## SELECTED EXTRACT:
Personally, I feel very fortunate that while growing up, I had very supportive, fun-loving, and tried-and-true girlfriends that I still cherish today. We were there for each other through laughter and tears. We watched one another succeed and fail, and cheered each other on through triumph and defeat, whether it was academics, sports, or relationships... I can only hope that my daughter will be lucky enough to experience the joy of good friendships during her elementary, high school, and college years (and beyond)....
Likewise, I am thankful that my memories of any mean-girl scenarios did not last more than a recess, (or perhaps a week-long series of recesses). Fortunately, I do not recall ever being seriously traumatized by any one 'mean-girl'. AND, these scenarios occurred over a period of say, 2-3 years, that seem typical of middle-school girl behavior. Silly 4th-5th-6th grade non-sense in the form of 'who are we going to dump this week?' ....And, I am pretty sure that everyone fell 'victim' at one point or another. I am sure it was plenty dramatic and painful for anyone who got 'dumped' for the week, but it was temporary and fleeting, and certainly comical when we look back on it. There was, of course, the occasional 'teasing' that went on among our friends. But, the perpetrators always confessed that this excessive teasing originated from jealousy (as if that was supposed to be a compliment or something, but hey, at least there was acknowledgement of the source of this behavior!)

## DATA SHOWN:
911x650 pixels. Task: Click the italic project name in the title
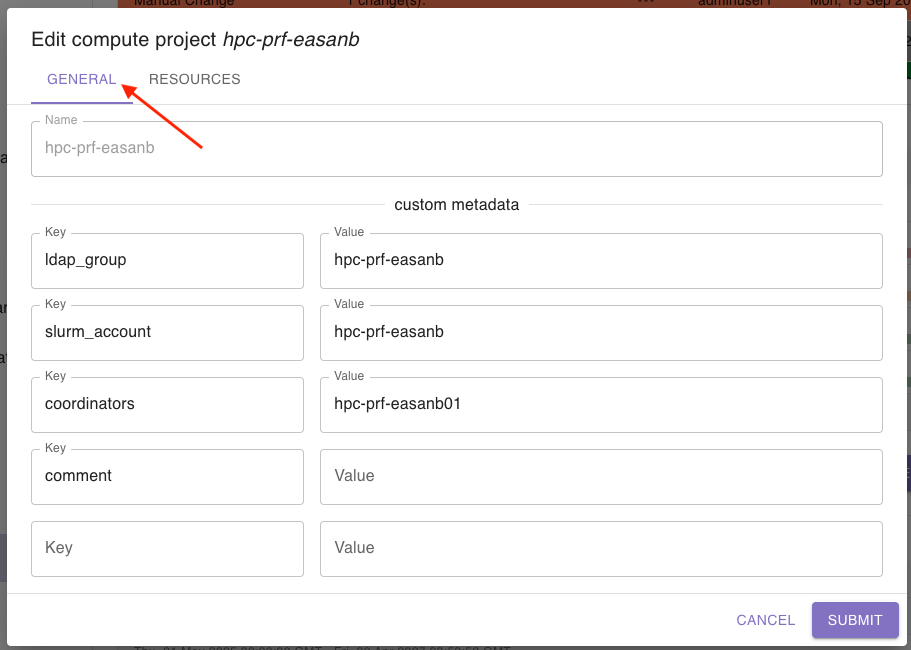pos(291,40)
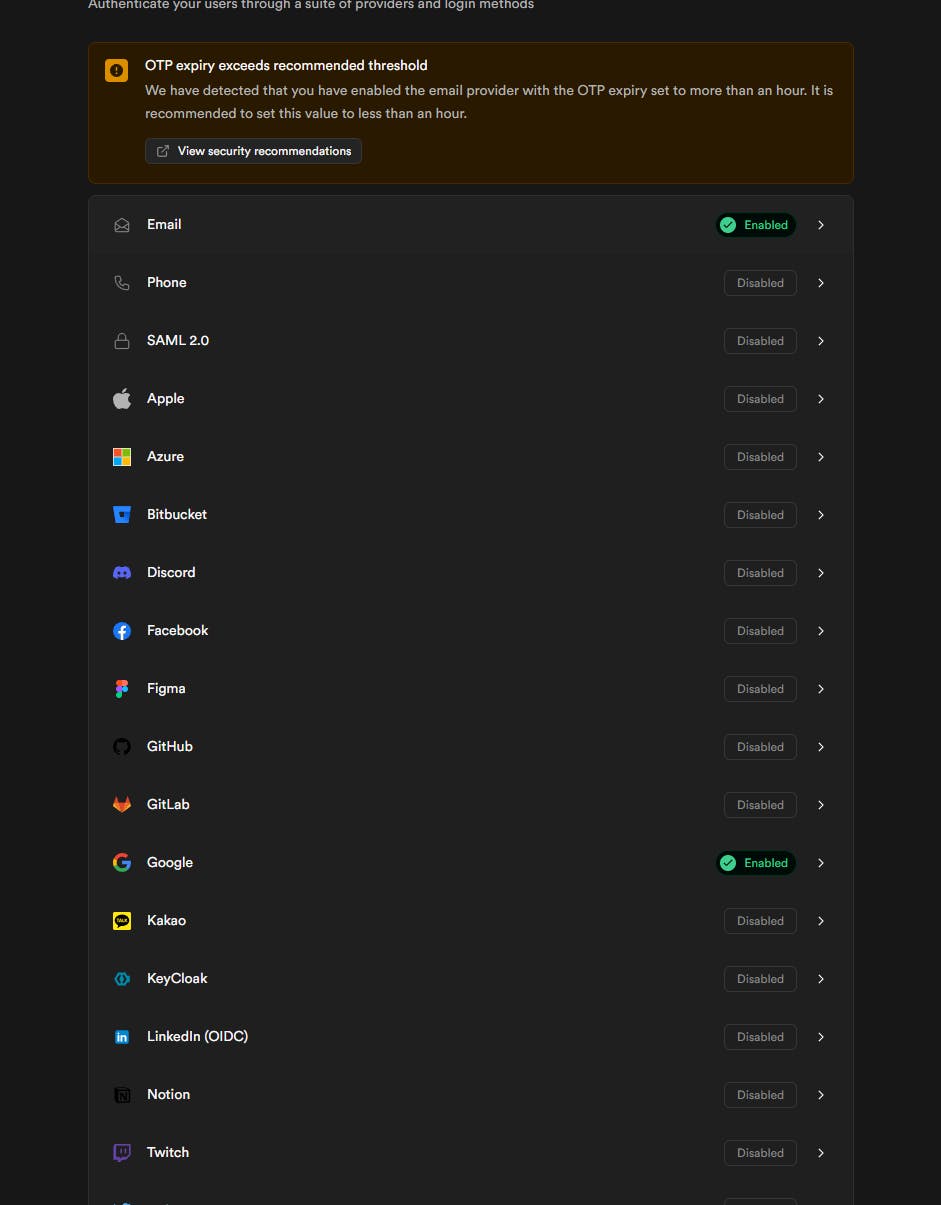
Task: Click the Kakao Talk icon
Action: click(x=122, y=921)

## DO THIS:
Write out the stretch from "Personally, I feel" through "years (and beyond)...." in the reflection on girlhood friendships, word for word.

## WORKED SOLUTION:
Personally, I feel very fortunate that while growing up, I had very supportive, fun-loving, and tried-and-true girlfriends that I still cherish today. We were there for each other through laughter and tears. We watched one another succeed and fail, and cheered each other on through triumph and defeat, whether it was academics, sports, or relationships... I can only hope that my daughter will be lucky enough to experience the joy of good friendships during her elementary, high school, and college years (and beyond)....